Des observations récentes montrent que la réactivation du virus HHV-8 et donc sa propagation dans l’hôte dépend de la différenciation plasmocytaire. Wilson et al. montrent que l’induction de la réplication par un stimulus de stress du virus HHV-8 dans les lymphocytes B infectés de manière latente est secondaire à l’expression du facteur de transcription XBP-1 (Wilson et al., 2007). L’expression de XBP-1s est suffisante pour initier la phase lytique d’HHV-8 en activant directement le promoteur d’ORF50/RTA, sans que le mécanisme précis de cette réactivation lytique ne soit à l’heure actuelle déterminé (Wilson et al., 2007).
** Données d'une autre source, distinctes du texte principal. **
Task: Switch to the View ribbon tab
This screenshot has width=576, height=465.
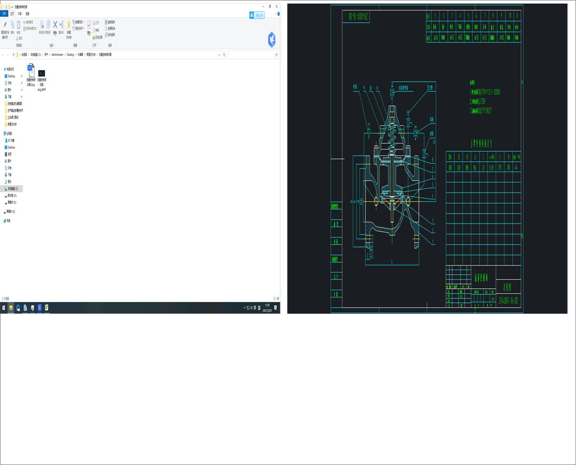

Dans cette étude, Wilson et al. montrent par des modèles in vitro, que l’expression de la forme activée du facteur de transcription XBP-1 (XBP-1s) est induite par le stress du réticulum endoplasmique dans des cellules de PEL. Une récente étude montre que XBP-1 peut également se lier et activer le promoteur de la protéine virale v-IL6, cytokine indispensable à la prolifération, la survie et à la transformation des lymphocytes B infectés par HHV-8 (Hu et al., 2015).

Au total, ces études démontrent que la différentiation plasmocytaire est permissive à la réactivation lytique du virus HHV-8 et permet de fait sa dissémination.